## BEGIN Quoted text

This recipe features everything you love in nachos – tortilla chips, cheese, avocado, tomatoes, salsa, sour cream – and then it adds sausage and eggs to make a delicious breakfast meal that is fun to eat. Serve with a side of guacamole.
Nothing is as easy as a sheet pan breakfast and your family will think you spent so much time in the kitchen making an amazing breakfast.
If you love making breakfast fun, try my Breakfast Charcuterie Board.
Breakfast Nachos Ingredients
To make this loaded breakfast nachos recipe, you will need the following ingredients (see the recipe card below for exact amounts):
- Breakfast sausage: If you want to make some bacon and crumble that into the nachos instead, feel free to do so.
- Tortilla chips
- Colby jack cheese: You can also switch this out for cheddar or mozzarella cheese. Or, try pepper jack for a little extra spice.
- Large eggs
- Salt and Pepper
- Large avocado: You could go straight for the guacamole instead. Personally I believe either one is a great choice.
- Cherry tomatoes: If you don’t have any cherry tomatoes, just chop up whatever tomatoes you have on hand instead.
- Salsa: I sometimes use pico de gallo instead of salsa. It gives a fresher taste.
- Sour cream: Plain Greek yogurt can also be used.
- Lime juice: You can use fresh lime juice, or pull out that bottle from concentrate.

## END Quoted text
## BEGIN Material provided

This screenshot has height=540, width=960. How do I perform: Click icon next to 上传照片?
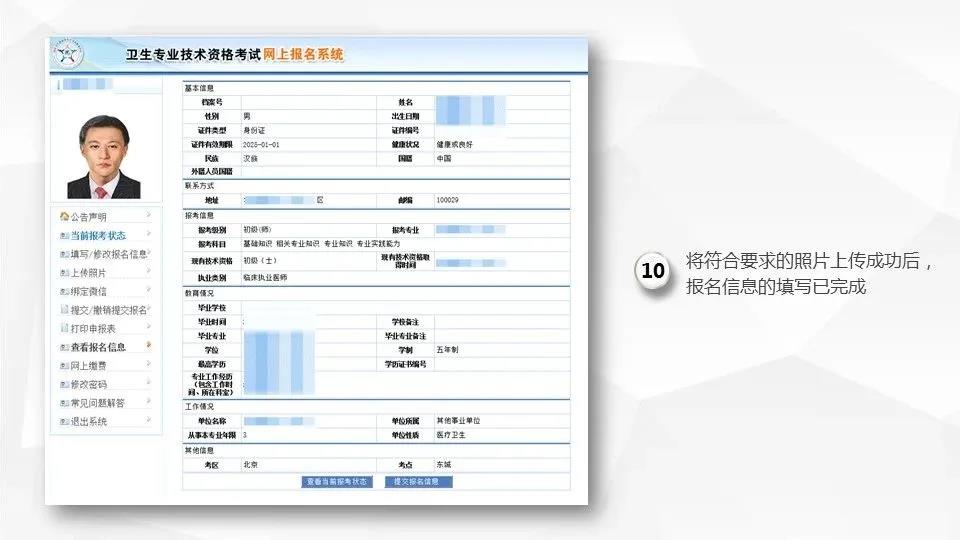point(64,273)
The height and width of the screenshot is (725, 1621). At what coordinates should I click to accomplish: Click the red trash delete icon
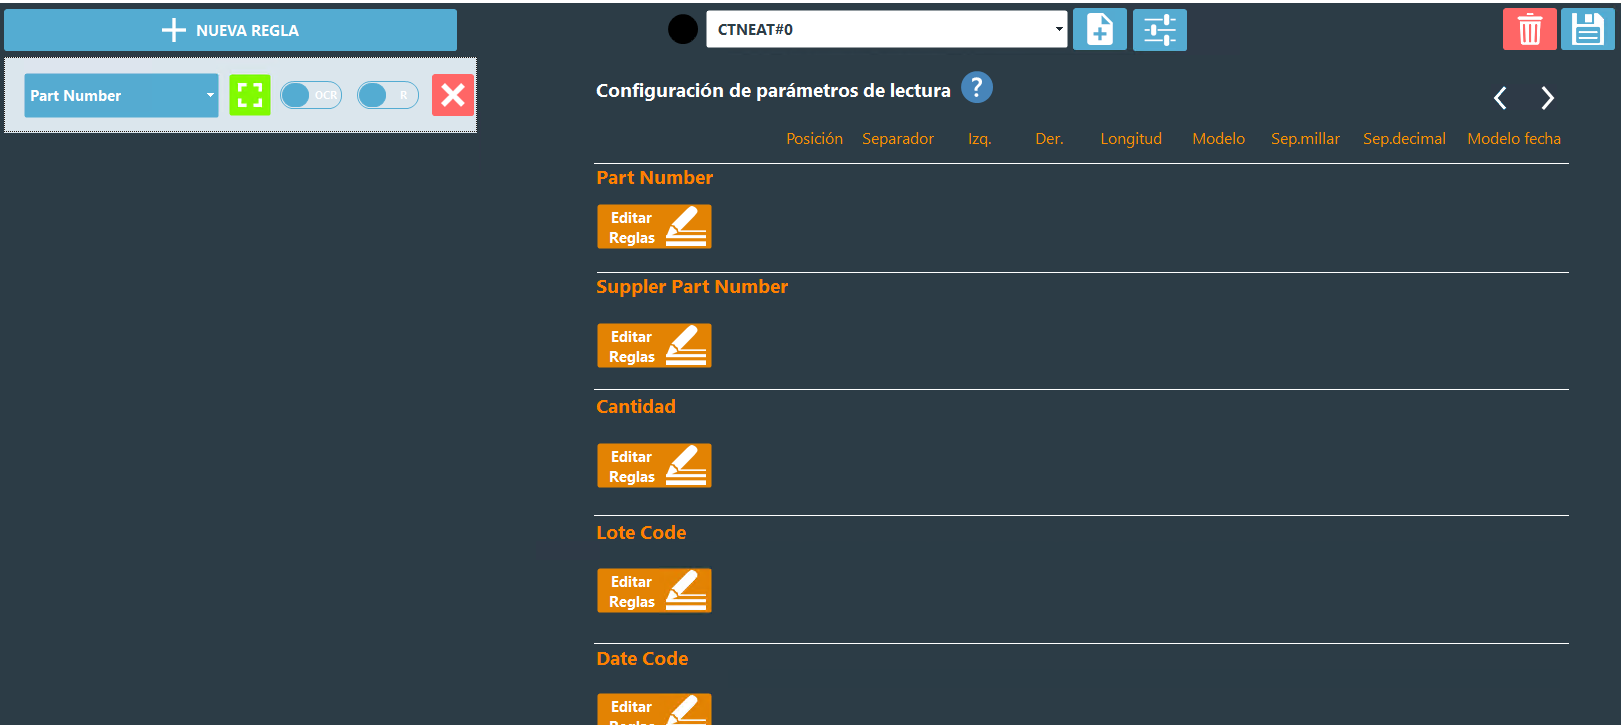coord(1529,30)
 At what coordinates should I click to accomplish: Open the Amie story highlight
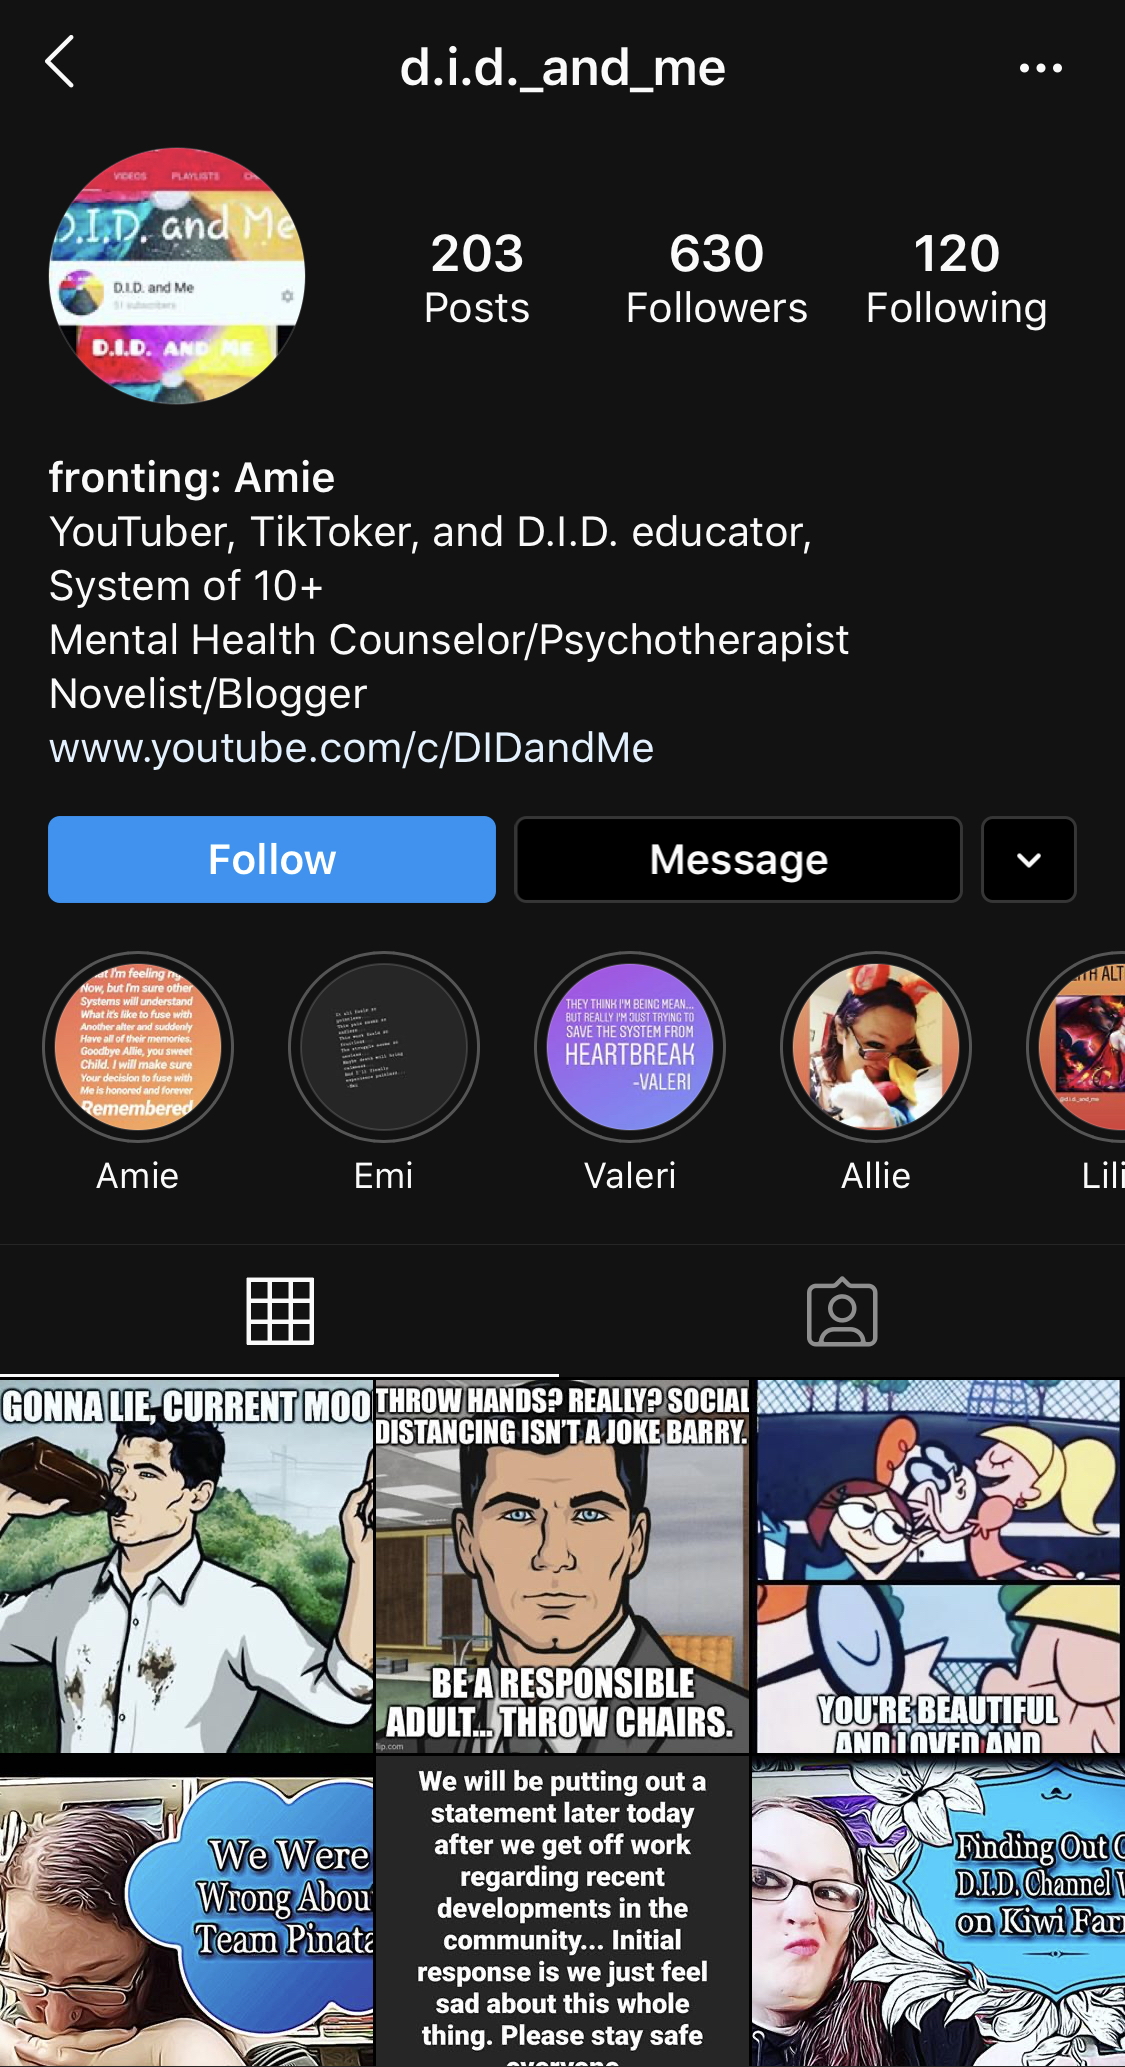point(138,1047)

## END Material provided

▶ Problems to work on
#1 According to the breakfast nachos recipe, what can be used in place of sour cream?
#2 From the breakfast nachos recipe, copy verbatim the part that opens with the words containing "This recipe features" and closes with "Breakfast Charcuterie Board.".
The lines above are material separate from the breakfast nachos recipe.

▶ Responses per task
#1 Plain Greek yogurt

#2
This recipe features everything you love in nachos – tortilla chips, cheese, avocado, tomatoes, salsa, sour cream – and then it adds sausage and eggs to make a delicious breakfast meal that is fun to eat. Serve with a side of guacamole.
Nothing is as easy as a sheet pan breakfast and your family will think you spent so much time in the kitchen making an amazing breakfast.
If you love making breakfast fun, try my Breakfast Charcuterie Board.